Climate-Credit Scoring Tools assess creditworthiness by incorporating climate risk data. Farmers who adopt climate-smart practices and insure their crops achieve higher scores and better loan terms, rewarding good farming practices with improved financial access.

AI-Driven Alternative Data Models like the Farmers Credit Scoring Model developed by Pathways Technologies use crop yields, market sales, and payment behavior instead of conventional credit history. AI models trained on data from millions of farmers allow cooperatives and SACCOs to make faster, fairer lending decisions. This approach can benefit over 20,000 smallholders with reduced collateral requirements.

Bundled Digital Advisory Services deliver agro-advisories and financial education via mobile phones, improving both productivity and creditworthiness while building the financial literacy that lenders value.

Making Your Assets Bankable: The Action Plan

Regardless of which assets you choose to pledge, certain steps make them more acceptable to lenders:

  1. Organize your records.

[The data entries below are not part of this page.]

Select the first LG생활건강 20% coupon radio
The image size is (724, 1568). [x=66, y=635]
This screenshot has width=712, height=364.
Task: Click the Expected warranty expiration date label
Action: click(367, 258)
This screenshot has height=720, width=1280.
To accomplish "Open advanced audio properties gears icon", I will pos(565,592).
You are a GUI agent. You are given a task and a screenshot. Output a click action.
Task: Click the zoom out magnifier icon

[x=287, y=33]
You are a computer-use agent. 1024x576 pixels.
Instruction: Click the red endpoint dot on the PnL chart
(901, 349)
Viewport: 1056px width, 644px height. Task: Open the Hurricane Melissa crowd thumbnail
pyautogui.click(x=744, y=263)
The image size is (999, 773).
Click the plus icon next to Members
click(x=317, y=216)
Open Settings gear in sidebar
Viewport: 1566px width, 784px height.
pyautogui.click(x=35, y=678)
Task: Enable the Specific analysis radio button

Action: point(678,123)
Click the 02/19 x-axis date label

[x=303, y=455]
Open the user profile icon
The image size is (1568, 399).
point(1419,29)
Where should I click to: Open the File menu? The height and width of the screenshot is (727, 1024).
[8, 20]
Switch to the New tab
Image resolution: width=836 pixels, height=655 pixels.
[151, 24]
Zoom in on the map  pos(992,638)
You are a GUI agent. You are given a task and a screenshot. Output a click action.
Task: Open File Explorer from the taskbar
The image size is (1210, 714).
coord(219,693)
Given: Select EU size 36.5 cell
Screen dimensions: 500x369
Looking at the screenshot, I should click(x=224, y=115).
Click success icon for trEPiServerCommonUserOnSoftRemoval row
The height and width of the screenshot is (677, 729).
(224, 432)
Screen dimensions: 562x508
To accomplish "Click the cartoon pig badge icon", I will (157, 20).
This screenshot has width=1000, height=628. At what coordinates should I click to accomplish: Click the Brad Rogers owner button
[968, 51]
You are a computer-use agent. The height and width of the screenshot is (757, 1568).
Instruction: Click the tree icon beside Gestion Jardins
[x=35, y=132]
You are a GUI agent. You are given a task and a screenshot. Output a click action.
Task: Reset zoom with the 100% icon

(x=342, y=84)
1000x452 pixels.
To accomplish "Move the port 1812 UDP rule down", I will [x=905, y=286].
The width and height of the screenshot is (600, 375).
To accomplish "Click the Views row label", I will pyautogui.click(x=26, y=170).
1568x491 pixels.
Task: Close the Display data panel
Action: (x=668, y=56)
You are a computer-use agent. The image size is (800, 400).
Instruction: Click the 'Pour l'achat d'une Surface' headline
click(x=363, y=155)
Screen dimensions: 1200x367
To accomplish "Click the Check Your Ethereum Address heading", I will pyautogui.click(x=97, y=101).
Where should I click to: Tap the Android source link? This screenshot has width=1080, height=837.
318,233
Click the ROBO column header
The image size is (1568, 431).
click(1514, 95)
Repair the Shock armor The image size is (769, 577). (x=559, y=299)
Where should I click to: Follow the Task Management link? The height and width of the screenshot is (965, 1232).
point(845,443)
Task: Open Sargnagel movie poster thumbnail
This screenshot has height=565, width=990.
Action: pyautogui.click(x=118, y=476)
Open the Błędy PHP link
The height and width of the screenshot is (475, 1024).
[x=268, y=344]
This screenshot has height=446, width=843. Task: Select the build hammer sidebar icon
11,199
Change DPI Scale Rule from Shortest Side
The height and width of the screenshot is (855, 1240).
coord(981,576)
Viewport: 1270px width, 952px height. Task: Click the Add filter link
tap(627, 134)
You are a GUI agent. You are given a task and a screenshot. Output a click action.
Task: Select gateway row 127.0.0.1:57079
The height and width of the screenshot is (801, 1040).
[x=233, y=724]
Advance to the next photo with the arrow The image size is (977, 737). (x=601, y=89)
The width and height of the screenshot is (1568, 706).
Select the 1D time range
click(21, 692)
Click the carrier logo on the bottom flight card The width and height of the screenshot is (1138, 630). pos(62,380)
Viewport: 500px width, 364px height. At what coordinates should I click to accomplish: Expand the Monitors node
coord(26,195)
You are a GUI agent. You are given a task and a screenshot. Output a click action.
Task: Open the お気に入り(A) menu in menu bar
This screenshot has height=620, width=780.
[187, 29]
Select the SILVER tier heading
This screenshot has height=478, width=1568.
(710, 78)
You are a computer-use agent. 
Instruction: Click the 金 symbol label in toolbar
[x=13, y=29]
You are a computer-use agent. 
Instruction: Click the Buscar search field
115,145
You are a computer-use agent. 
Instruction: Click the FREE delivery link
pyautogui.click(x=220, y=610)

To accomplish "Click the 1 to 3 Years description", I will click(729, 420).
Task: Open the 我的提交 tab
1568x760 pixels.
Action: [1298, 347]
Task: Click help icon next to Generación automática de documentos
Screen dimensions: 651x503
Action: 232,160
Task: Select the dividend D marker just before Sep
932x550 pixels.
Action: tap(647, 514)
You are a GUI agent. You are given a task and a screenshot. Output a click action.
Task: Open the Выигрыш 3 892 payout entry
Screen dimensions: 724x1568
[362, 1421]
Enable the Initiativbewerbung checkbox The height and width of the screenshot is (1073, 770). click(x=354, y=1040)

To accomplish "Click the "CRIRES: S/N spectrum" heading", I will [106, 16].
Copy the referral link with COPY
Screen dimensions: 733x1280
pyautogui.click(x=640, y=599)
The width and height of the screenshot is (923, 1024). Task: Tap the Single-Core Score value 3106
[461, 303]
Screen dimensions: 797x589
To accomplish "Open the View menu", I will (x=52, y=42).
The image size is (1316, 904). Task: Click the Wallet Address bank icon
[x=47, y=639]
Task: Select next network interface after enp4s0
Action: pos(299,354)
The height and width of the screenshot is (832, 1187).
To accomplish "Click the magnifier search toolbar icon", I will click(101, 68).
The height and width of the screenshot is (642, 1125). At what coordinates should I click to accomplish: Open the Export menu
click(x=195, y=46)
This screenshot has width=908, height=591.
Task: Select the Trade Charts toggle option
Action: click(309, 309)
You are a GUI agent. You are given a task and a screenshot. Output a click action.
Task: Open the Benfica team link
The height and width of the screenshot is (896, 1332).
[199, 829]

Maintain accurate financial statements, farm production records, and asset registers. Lenders and digital scoring tools rely on verified data. Without records, even valuable assets may be heavily discounted.
  2. Register your security rights. After choosing collateral, file a notice in the e-Collateral Registry established under the Movable Property Act. Registration prevents multiple pledges on the same asset and reassures lenders of legitimate ownership.
  3. Obtain professional valuations. Engage certified valuers for high-value collateral. Update valuations periodically, especially when commodity prices or exchange rates fluctuate significantly.
  4. Insure strategically. Weather-indexed insurance for crops and livestock insurance protect your collateral and demonstrate risk management sophistication. Risk-contingent credit products integrate insurance automatically.
  5. Diversify your collateral package. Combining land, livestock, equipment, and financial assets spreads risk. Presenting a diversified security package can help negotiate better interest rates and longer repayment terms.
  6. Communicate openly with lenders. Discuss your collateral strategy and repayment plan transparently. Provide evidence of good practices—diversification, climate-smart farming techniques, participation in digital platforms—and explain how these reduce lending risk.

Conclusion: Your Path Forward

Accessing a secured agricultural loan in Kenya no longer means handing over your land title. Laws and innovations now allow farmers to pledge movable assets—livestock, crops, equipment, financial instruments, and even intellectual property. Market data confirm that borrowers are indeed shifting toward movable collateral, with livestock and shares showing the strongest growth.

Meanwhile, warehouse receipt systems provide liquidity for stored harvests, and digital credit-scoring platforms offer pathways for those who lack traditional assets entirely. By documenting your assets professionally, registering security rights, insuring against risks, and adopting climate-smart practices, you can make a compelling case to lenders and secure financing on favorable terms.

The key is understanding which assets you possess, how to present them effectively, and working with lenders who understand agricultural cycles and asset types beyond traditional property titles. The agricultural finance landscape is evolving rapidly—position yourself to benefit from these changes.